2025-07-02 理化学研究所
二つの新規RM誘導体の構造
<関連情報>
- https://www.riken.jp/press/2025/20250702_1/index.html
- https://pubs.rsc.org/en/content/articlelanding/2025/sc/d5sc01355k
チトクロームP450revIの位置選択性を変化させたレベロマイシン誘導体の生合成 Biosynthesis of reveromycin derivatives by altering the regioselectivity of cytochrome P450revI
Ya Fen Yong, Song Liu, Katsuyuki Sakai, Keisuke Fujiyama, Hiroshi Takagi,Yushi Futamura, Takeshi Shimizu, Hiroyuki Osada, Eugene Boon Beng Ong and Shunji Takahashi
Chemical Science Published:23 Jun 2025
DOI:https://doi.org/10.1039/D5SC01355K
Abstract
Reveromycin A (RM-A) (1) has a 6,6-spiroacetal core structure that is important for its biological activity.
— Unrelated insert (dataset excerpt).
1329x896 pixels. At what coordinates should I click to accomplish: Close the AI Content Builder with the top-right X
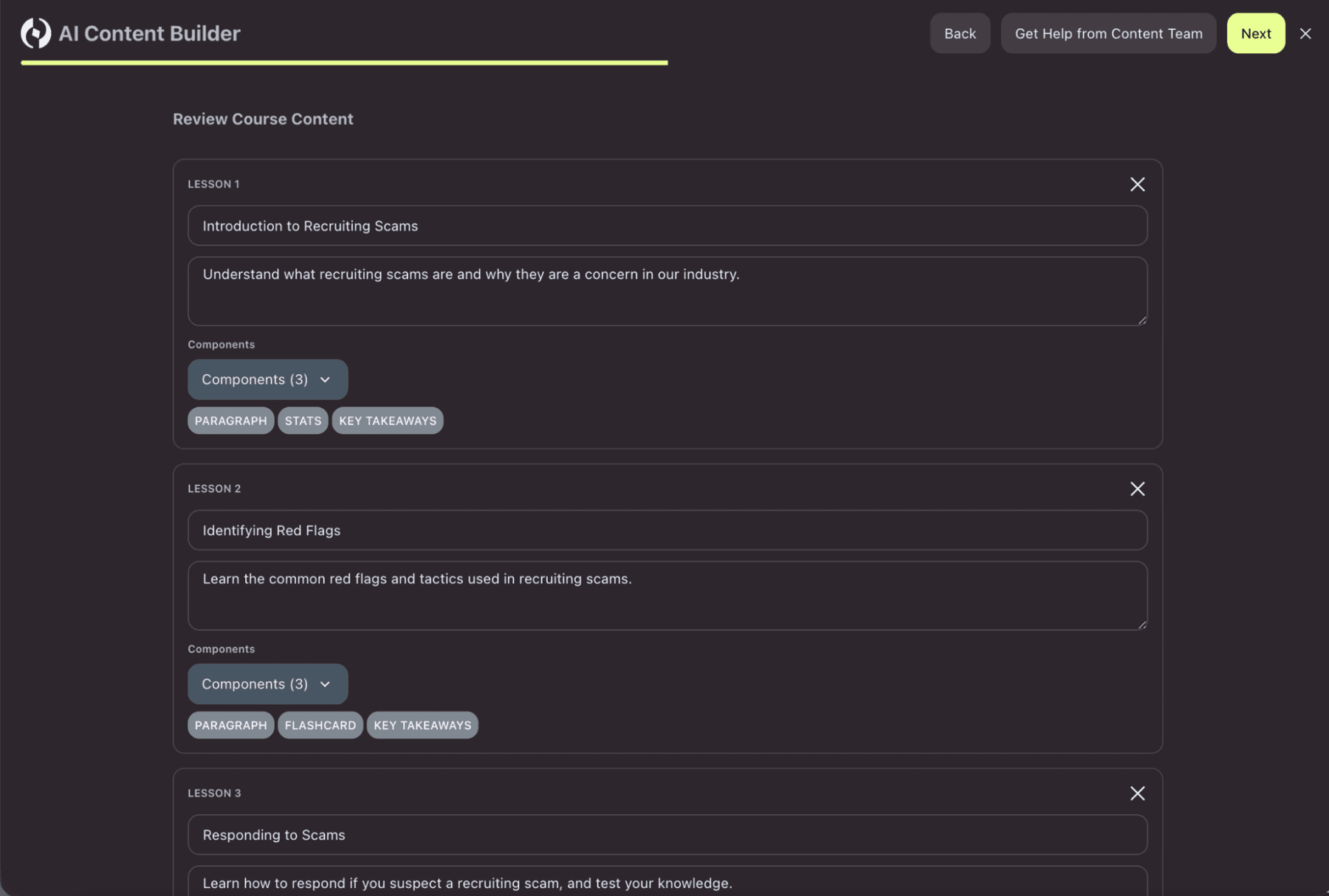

However, 1 undergoes a spiroacetal rearrangement to form RM-B (2) with a 5,6-spiroacetal core, which exhibits reduced bioactivity. This undesired rearrangement is partly due to the hemisuccinate moiety at the C18 position of 1. In 1 biosynthesis, P450revI catalyses the C18-hydroxylation of RM-T (3), which is essential for its subsequent hemisuccinylation to generate 1. In this study, we aimed to alter the P450revI regioselectivity to improve the stability of the 6,6-spiroacetal core and expand the structural diversity of RMs. Candidate amino acid residues for mutagenesis studies were selected by comparing the co-crystal structure of P450revI with the docking models of the P450revI mutant-3 complexes. Notably, the P450revI-A241L mutant selectively produced novel RM derivatives. Nuclear magnetic resonance analysis revealed that P450revI-A241L catalysed the C17-hydroxylation of 3 to produce 17-hydroxy-RM-T (6). Co-crystal structure analysis of the P450revI-A241L-3 complex revealed that the pro-R hydrogen at the C17 position faces toward the haem iron. Introduction of the P450revI-A241L mutant gene into the Actinacidiphila reveromycinica SN-593-ΔrevI strain led to the production of 17-hemisuccinyloxy-RM-T (7). After the successful bioproduction of RM derivatives, we evaluated their structural stabilities and biological activities. Compounds 6 and 7 exhibited better stabilities than 18-hydroxylated-3 (RM-T1; 4) and 1, respectively. Biological activity analysis revealed that 6 and 7 exhibited anti-malarial and anti-multiple myeloma activities, respectively, comparable to those of 1 and 3, while showing low cytotoxicity against human cell lines. Overall, this study highlights the potential of RM derivatives as pharmaceuticals.